# Entries provided:
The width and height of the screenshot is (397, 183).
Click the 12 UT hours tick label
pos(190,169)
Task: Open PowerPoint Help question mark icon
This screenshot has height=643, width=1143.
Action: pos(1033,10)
...
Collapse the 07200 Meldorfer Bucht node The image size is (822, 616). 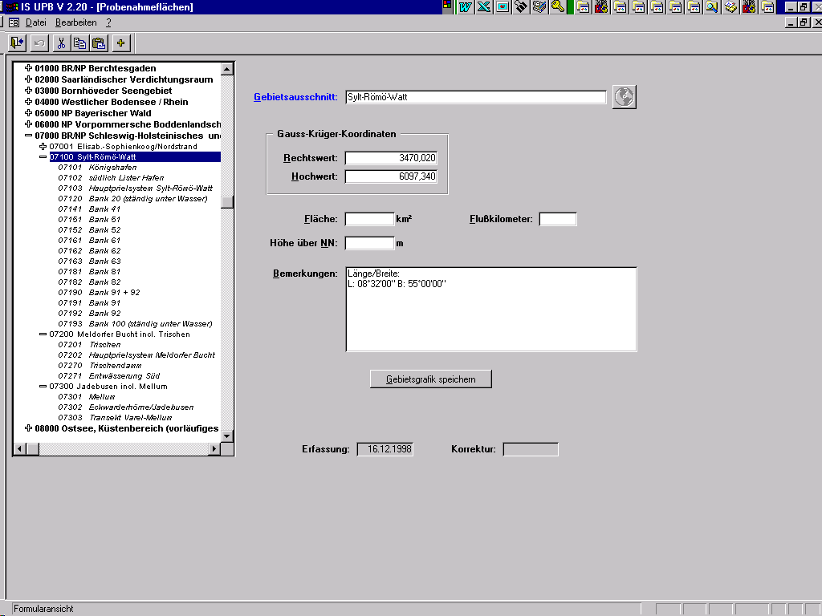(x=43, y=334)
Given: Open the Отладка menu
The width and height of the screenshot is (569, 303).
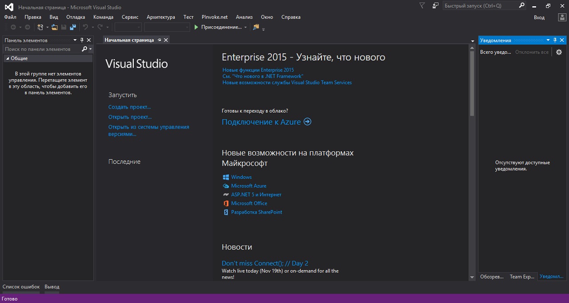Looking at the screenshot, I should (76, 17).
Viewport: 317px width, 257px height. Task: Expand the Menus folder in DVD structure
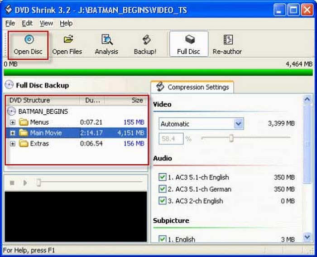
==
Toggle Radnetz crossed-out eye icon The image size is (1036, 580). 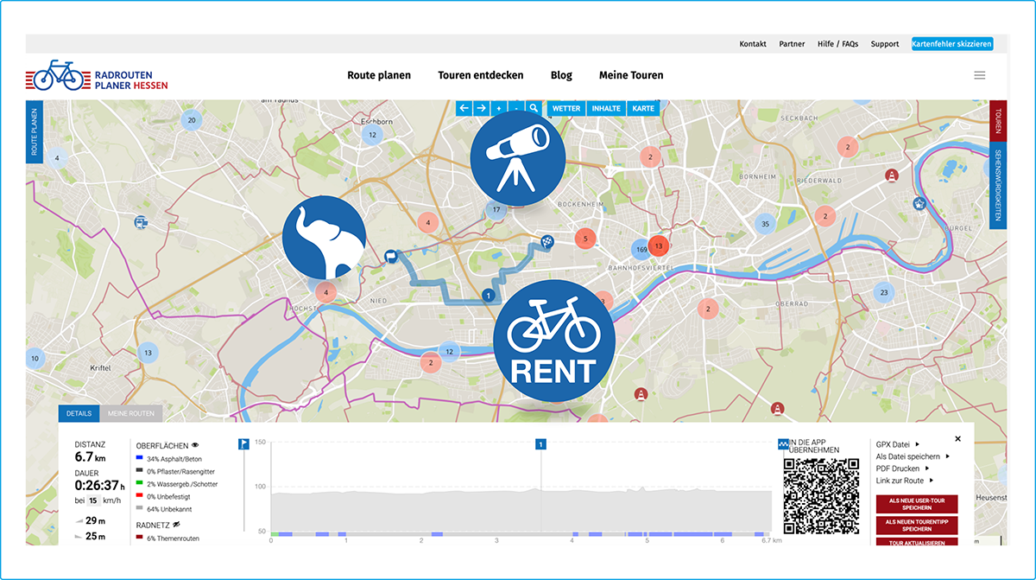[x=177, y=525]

# Exercise requirements:
Report every line in the data above in which the word "Task" appears.

# Solution to this problem:
Task: Open PowerPoint Help question mark icon
Viewport: 317px width, 257px height. Task: Expand the Menus folder in DVD structure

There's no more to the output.